Standard stock solutions of GAE at 1 mg/mL were prepared and dissolved in appropriate amounts of diluent stock, water, and methanol (8:2 v/v). GAE was adequately diluted with diluent stock to give an intermediate solution at 100 µg/mL for each analyte. GAE calibration standards were at concentration of 5, 10, 20, 30, 40, 50, 100, 250, 500 ng/mL. Internal standard propyl gallate (PG) were prepared to spiked aliquots of blank mouse plasma (200 µL). Seven combined spiking solution at a final concentration of 5, 10, 20, 40, 50, 100, 250, 500 and 1000 ng/mL were prepared and used to spike aliquots of blank tissue homogenates of Liver, kidney, heart, brain, and spleen (400 µL). The entire sample was stored at 4 °C. Quality control samples were prepared independently in the same biological matrices (plasma and tissue homogenate of liver) stored at −20 °C until use with each analytical run. Intra-day and inter-day precision were assessed by using six replicate QC samples at three levels of GAE included in each run to determine the accuracy and precision. The acceptance criterion for intra-day and inter-day precision did not exceeded 15%. The inter-day accuracy and precision were assessed by analyzing three batches on different days. The recoveries of GAE from plasma and tissue (liver) homogenate samples were done at three QC levels. The recovery of the analyte was calculated by comparing the analyte peaks of extracted QC samples against the equivalent aqueous solution.
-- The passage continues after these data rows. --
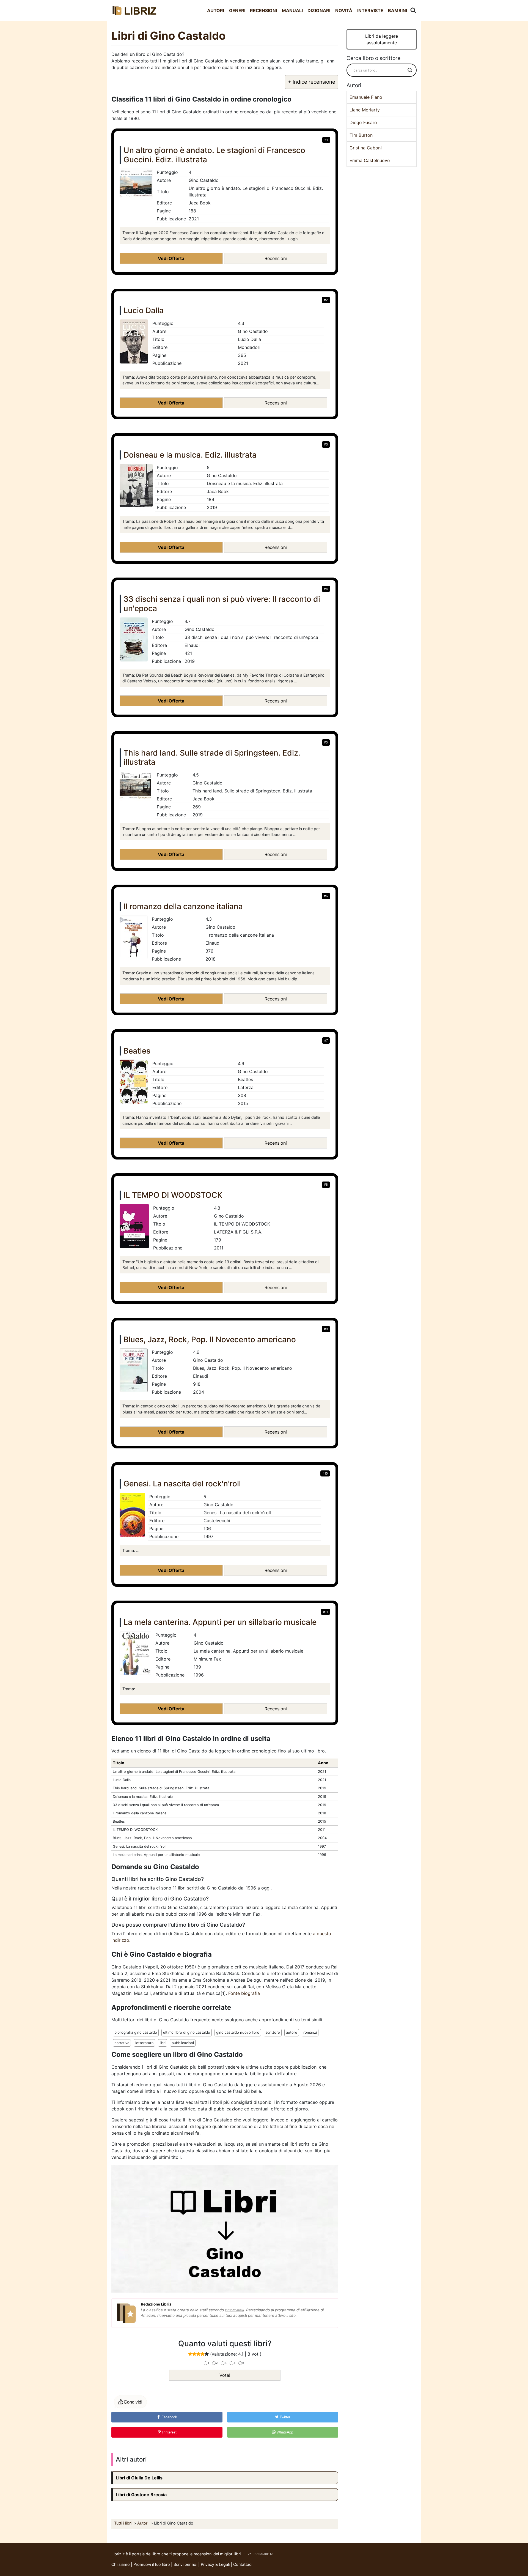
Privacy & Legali (216, 2564)
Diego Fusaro (363, 122)
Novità (343, 10)
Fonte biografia (244, 1993)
The QC samples were kept at room temperature for 6 h and a freeze-thaw cycle (−80 °C) was repeated for three times. The QC sample was stored for 30days at −80 °C respectively. For all storage conditions, replication of three concentrations was analyzed after the operation and the experimental result was obtained through a chromatographic area and compared with the nominal values. On the basis of previous studies reported on pharmacokinetic and biodistribution22,23, we standardized and validated our study to further investigate the radiomodifying action of GAE.

Statistical analysis

The pharmacokinetic parameters of GAE were obtained with the help of a computer designed program PK solver add-in macros programme in Microsoft Excel and other marker assay and biodistribution were analyzed using one-way ANOVA with Bonferroni post-T-test comparison using GraphPad Prism software (5.01).